Von Hadrien Volle
31.05.2019 / sceneweb.fr
Avant sa venue à Avignon puis à Paris, Montréal reçoit dans le cadre du Festival TransAmériques le nouveau spectacle conduit par Stefan Kaegi (Rimini Protokoll) : Granma, Trombones de la Havane. Un théâtre-documentaire passionnant, mais qui finit par se confronter aux limites de la forme qu’il s’impose.
Granma, c’est le nom du bateau qui a emmené Fidel Castro, Ernesto Guevarra et le noyau de la future révolution cubaine du Mexique à Cuba en 1956.
Granma, c’est aussi le nom du journal du Parti communiste cubain, qui paraît quotidiennement sur l’île depuis 1965. Enfin, Granma (ou Granpa) c’est les personnages qu’incarnent les quatre jeunes cubains sur scène : ils jouent leurs grands-parents, proclament leurs rêves, avant de s’en défaire pour parler à leur tour, des désirs qu’ils nourrissent pour demain.
L’enjeu de ce spectacle, pour Rimini Protokoll, est de faire le point sur une utopie.
Laisser la parole aux cubains en cette période de profonds changements, caractérisés par la mort de Fidel Castro et la visite de Barack Obama.

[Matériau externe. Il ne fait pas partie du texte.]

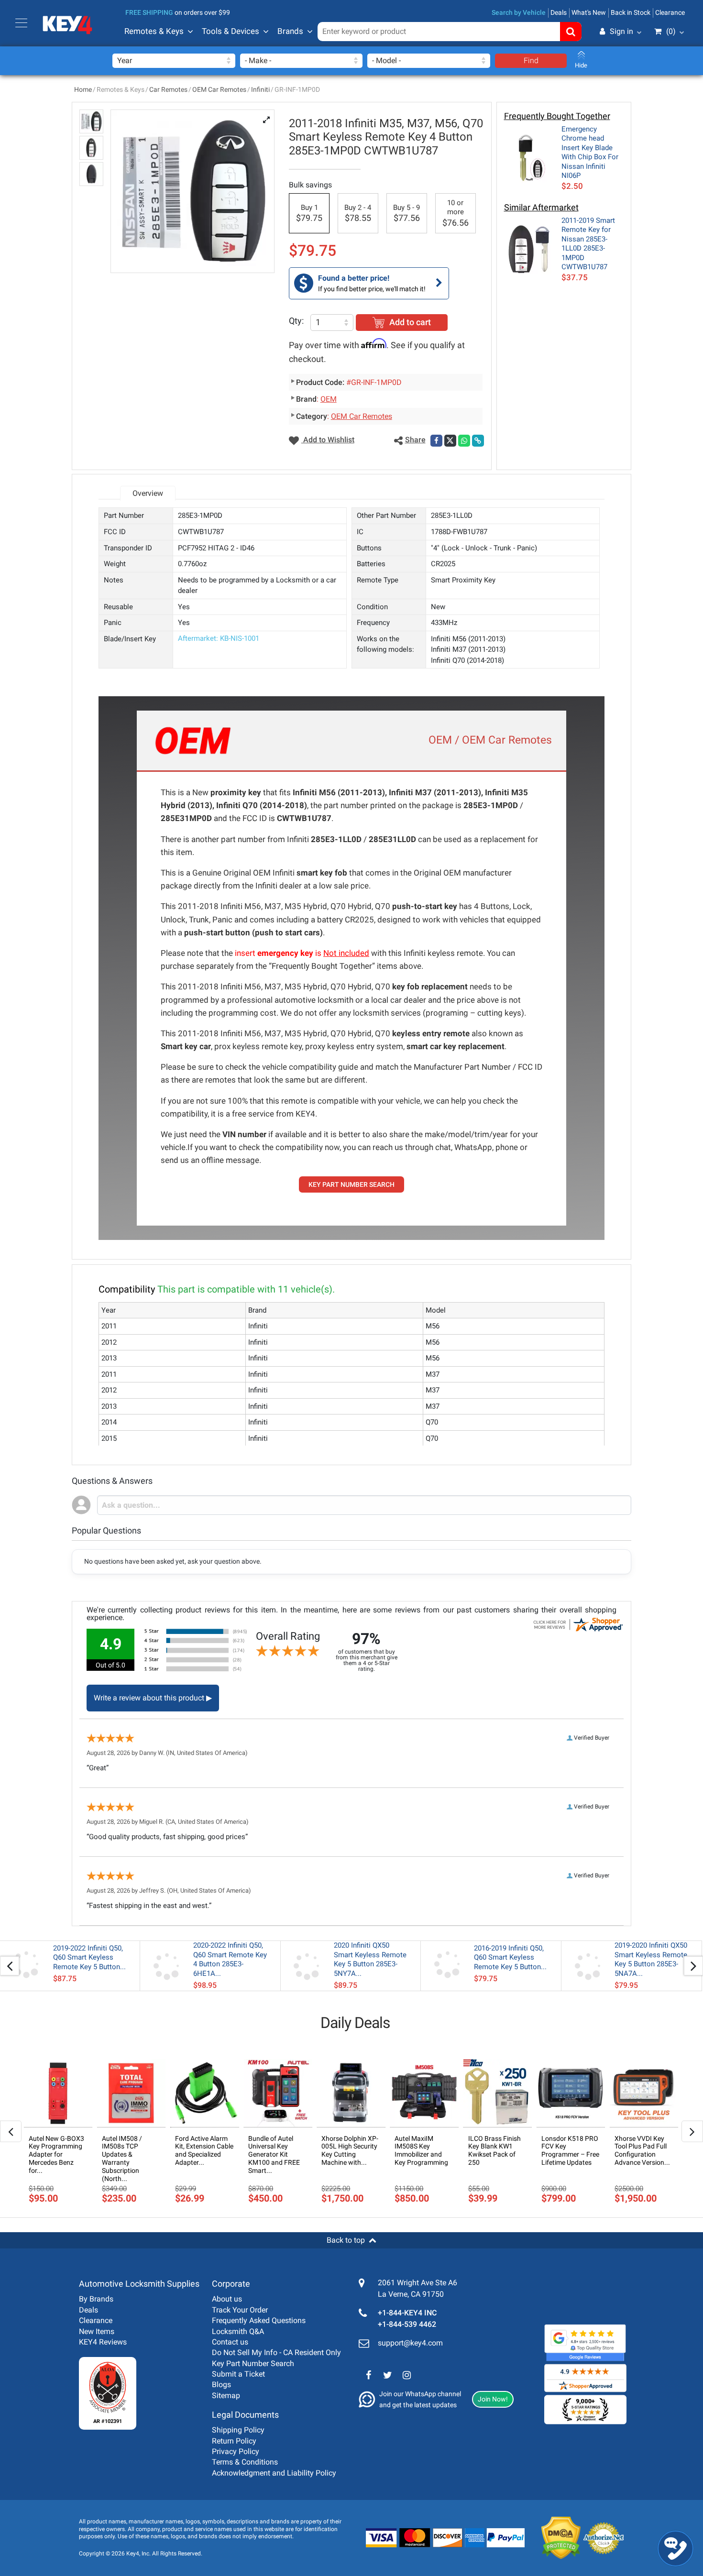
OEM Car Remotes (219, 89)
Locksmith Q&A (238, 2331)
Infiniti (260, 89)
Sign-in (581, 78)
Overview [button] (147, 493)
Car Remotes (168, 89)
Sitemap (226, 2395)
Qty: (296, 321)
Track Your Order (240, 2309)
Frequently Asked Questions (259, 2320)
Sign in (621, 31)
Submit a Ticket (238, 2374)
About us (227, 2298)
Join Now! (493, 2399)
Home (83, 89)
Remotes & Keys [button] (154, 31)
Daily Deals (355, 2023)
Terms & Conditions (245, 2461)
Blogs (221, 2384)
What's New (588, 12)
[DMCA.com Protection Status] (553, 2538)
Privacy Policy (235, 2451)
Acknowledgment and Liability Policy (274, 2472)
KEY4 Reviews (103, 2341)
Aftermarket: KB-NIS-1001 (218, 638)
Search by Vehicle (519, 12)
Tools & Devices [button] (230, 31)
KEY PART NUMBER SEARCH (351, 1184)
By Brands (96, 2298)
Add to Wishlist (327, 439)
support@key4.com (410, 2342)
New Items (96, 2331)
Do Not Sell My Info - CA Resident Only (276, 2352)
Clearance (670, 12)
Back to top (346, 2240)
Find (531, 60)
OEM (328, 399)
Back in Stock (630, 12)
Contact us (230, 2341)
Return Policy (234, 2440)
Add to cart (410, 322)
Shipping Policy (238, 2429)
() (671, 31)
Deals (558, 12)
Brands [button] (290, 31)
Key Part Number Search (253, 2363)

Le matériau de départ est résolument social et ne déroge en rien aux habitudes du Rimini Protokoll : mettre sur scène les premiers concernés par l’histoire racontée.
Ainsi, du public, on vit une leçon d’histoire cubaine alternative : racontée par ceux qui la vivent. Révolution cubaine, les échecs, les luttes, la guérilla, les grands moments de celle-ci qui ont conduit à la victoire et l’après… C’est un cours d’histoire vivant, où l’on apprend beaucoup. Certainement plus qu’en allant faire du tourisme à Cuba car, comme l’expliquent les personnages sur scène, vidéo à l’appui, celui-ci modifie profondément le mode de vie des cubains et creuse les inégalités.

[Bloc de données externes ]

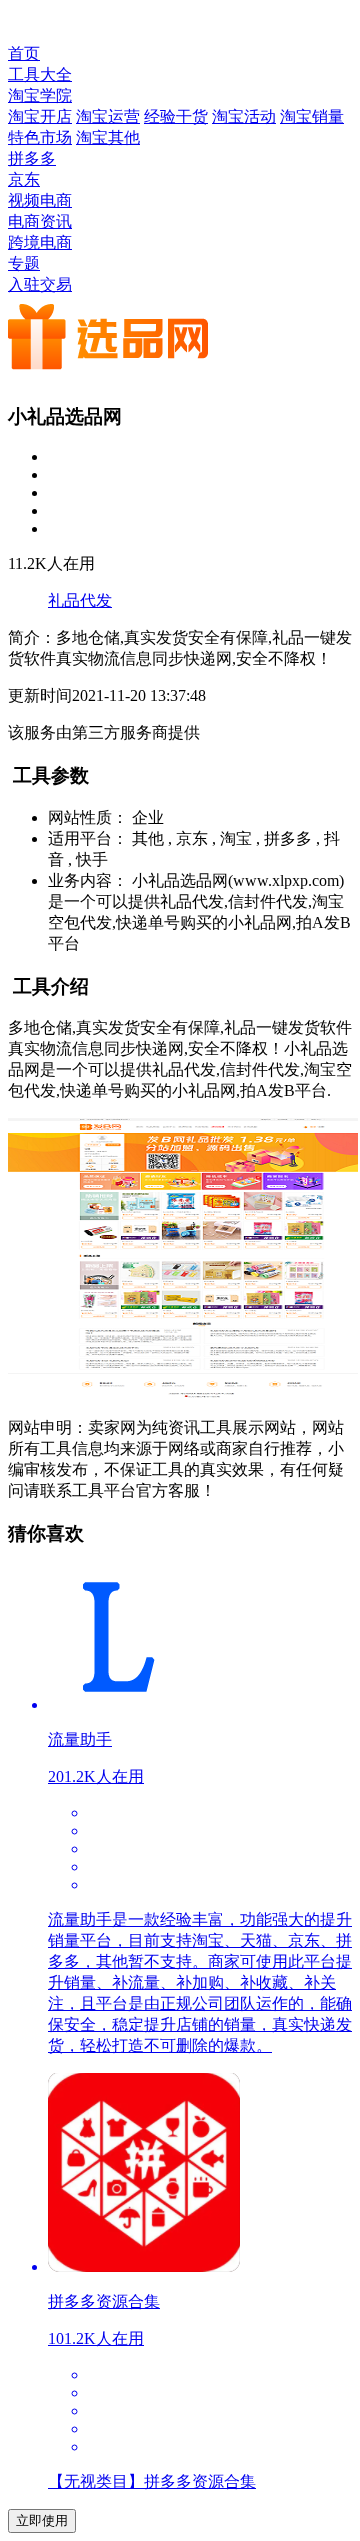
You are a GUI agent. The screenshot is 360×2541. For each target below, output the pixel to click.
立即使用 (42, 2520)
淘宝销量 (312, 116)
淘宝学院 (40, 95)
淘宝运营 (108, 116)
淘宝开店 (40, 116)
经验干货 (176, 116)
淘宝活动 (244, 116)
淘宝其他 (108, 137)
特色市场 (40, 137)
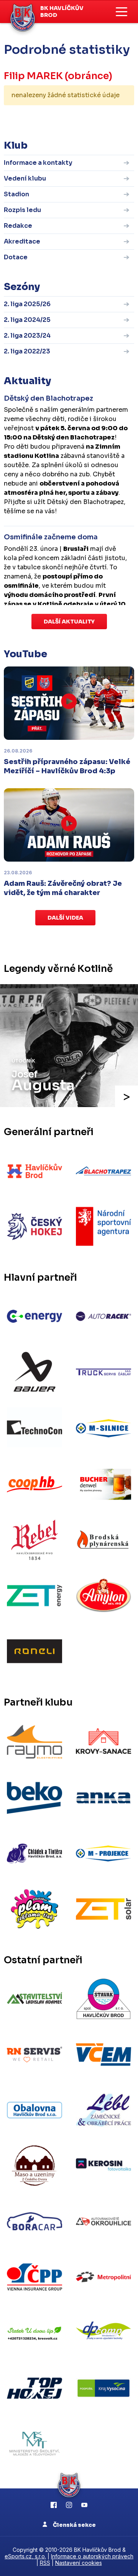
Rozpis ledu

Dans la première partie du spectacle, on peut être gêné d’entendre tant de bien du régime castriste tant les bienfaits de celui-ci sont mis en lumière par ceux qui en sont les héritiers. On ne peut pas s’empêcher de penser qu’il manque la parole des absents.
Cependant, les nuances apparaissent au fil du spectacle, puisque la pensée se transforme : de celle des grands-parents qui vivaient le rêve socialiste sans réserve, les jeunes font connaître leur opinion sur celle-ci et ils en sont revenus, un peu. Car parfois ils parlent de la dérive du régime et, notamment, de l’enfermement des homosexuels, mais ils nuancent : « je ne sais pas si ma grand-mère était au courant ». Ils sont aussi conscients des enjeux géopolitiques et comment Cuba a été un pion de l’URSS, avant de devenir celui des chinois en échange de ventilateurs bon marchés…
On est pris dans cette histoire fascinante, pleine de détails, on revit la construction et la déconstruction de ce monde. Mais la forme théâtrale trouve assez vite ses limites.
Ceux qui sont sur scène sont eux-mêmes et ils parlent de leur vie. Quelques passages forts cassent la monotonie formelle du discours. L’association avec la vidéo, notamment. Mais ce sont surtout les trombones qui prennent toute leur importance à la lumière de certaines scènes. Ils sont le « son » du rêve, ils sont le prolongement des personnages, l’expression physique de leur volonté de pousser plus loin. Les émotions naissent principalement de leur musique, non pas des histoires vraies.
Alors qu’est-ce qu’on retient de cet autre futur possible, du rêve de ces personnages ? Ils invectivent les Occidentaux, taquinent les Québécois (comme ils le feront probablement avec les Français dès juillet). C’est formidable de les voir défendre un rêve qui n’est plus celui de leurs grands-parents, mais qui n’est pas celui non plus de la société capitaliste et ses « supermarchés avec des milliers de marques de shampoing ». Pour l’instant, ils nous exposent à une désillusion honnête : pour la suite, c’est leur vie qui le dira.